I have scRNA data. I pretend to contextualise my data with bulk RNA, i.e., merge scRNA with bulk RNA. My idea is to comprise all my cells from scRNA into a single point, and then merge that data with bulk RNA data.
I've done the first step by calculating the mean of all the cells from scRNA, resulting in a single point.
I have gathered bulk RNA, as FASTQ data, from a database. Then aligned, and extracted the counts through RSEM.
My problem is that the data don't match up. This is because scRNA uses UMI, which approaches gene counting differently from RSEM's expected or TPM counts.
I don't know how to normalise the two types of data to be able to compare them. I don't even know if it's possible.
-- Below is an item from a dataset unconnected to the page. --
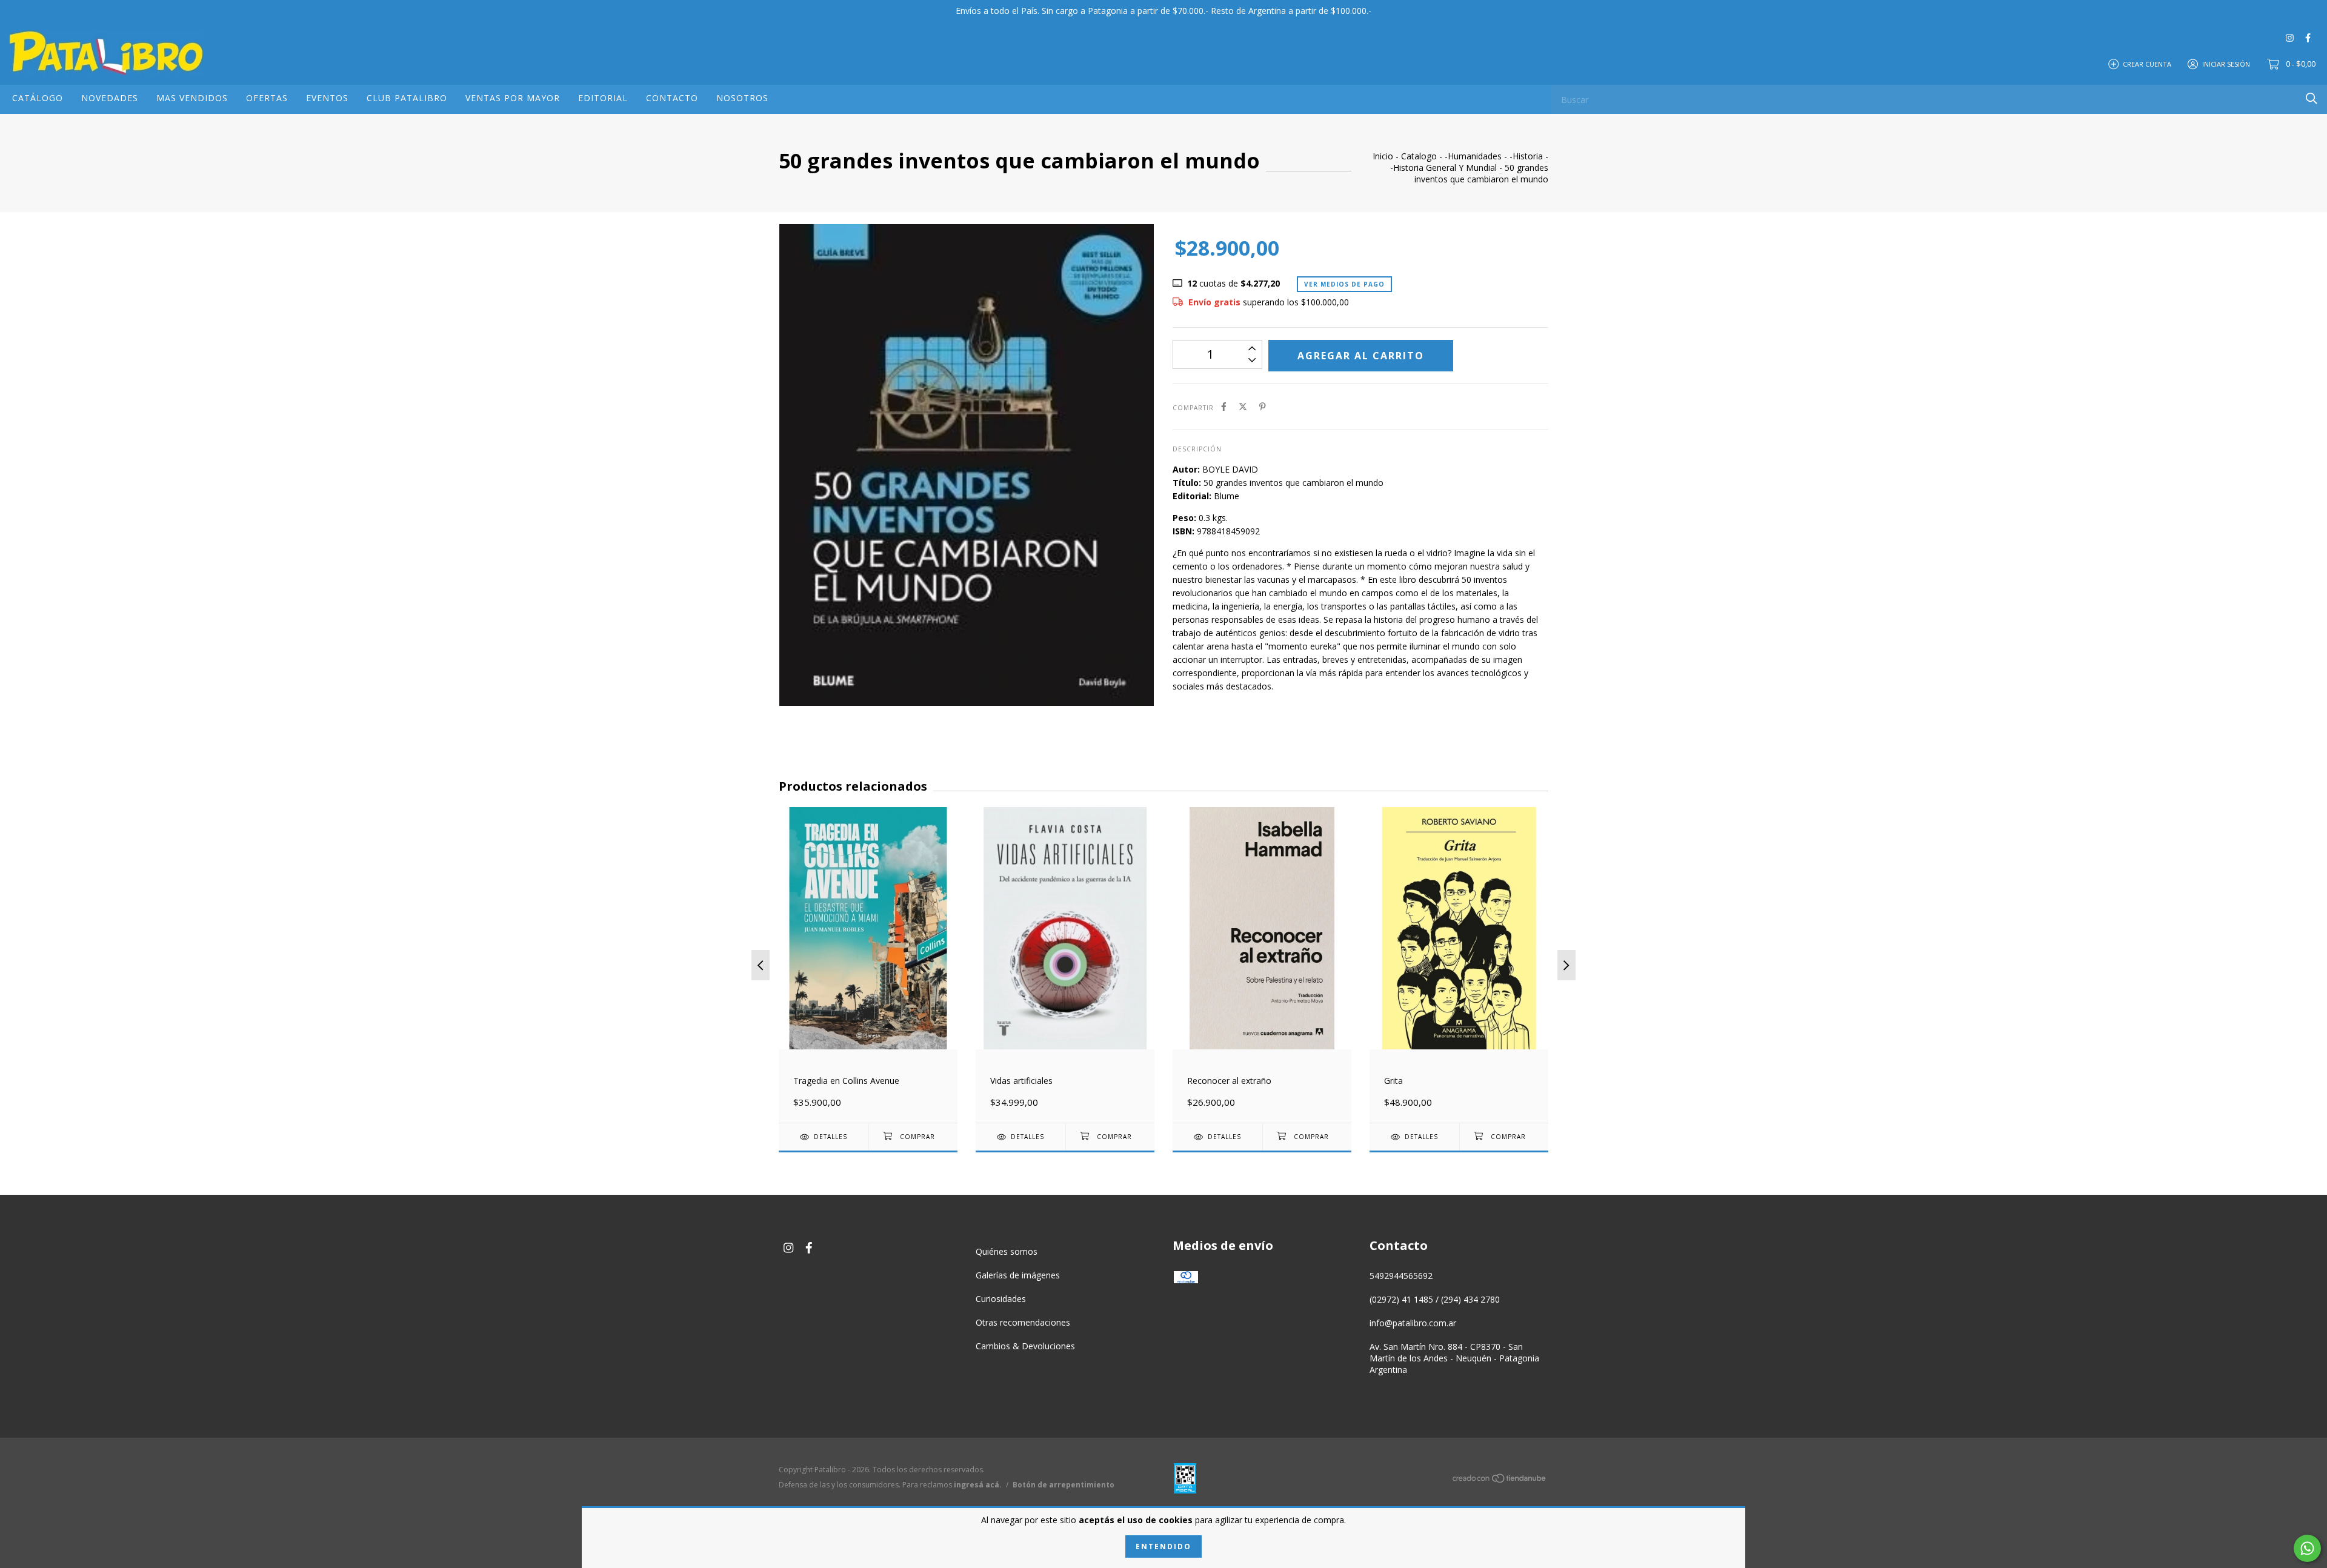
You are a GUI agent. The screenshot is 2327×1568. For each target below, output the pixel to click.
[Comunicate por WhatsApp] (2307, 1548)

If someone could help me, or just give me a tip, that would be great!
Cos scRNASeq and bulk RNASeq differs from the very beginning, and it's highly expected that the batch effect is more than the biological effect. And, there is no way to distinguish batch effect from the biological effect in this comparison.
Not an expert in scRNA-seq, still my two cents: lol, 5 years later, by now I am an expert in scRNA-seq, and I still stand by my answer.
scRNA-seq is typically 3'-end enriched while bulk RNA-seq is fragmentated full transcript/cDNA. You would also need to ensure that the downloaded data are single-end as scRNA (at least 10x) is effectively single-end.
There is a strong confounding effect between your and downloaded data as different specimen, labs, kits, sequencing regimes were used. If you download a couple of independent RNA-seq datasets (bulk) for the same cell type but different kits, and perform PCA, you will see that they notably cluster by dataset rather than cell type. At least this is my experience. The effect is probably even stronger between bulk and scRNA-seq.
scRNA-seq is zero-inflated, while bulk RNA-seq, at normal depth, is not.
Bioinformatic processing is notthe same.
You better do some kind of meta-analysis like checking if prominent genes that come from your scRNA are also present in bulk, or are DEG in bulk between two conditions. I do not see a reasonable way on comparing counts between bulk and scRNA.
Sometimes I just don't understand why people think they can normalize everything...
While I agree with the statement, it would be more productive to explain why this is not possible here ;-)
Cos scRNASeq and bulk RNASeq differs from the very beginning, and it's highly expected that the batch effect is more than the biological effect. And, there is no way to distinguish batch effect from the biological effect in this comparison.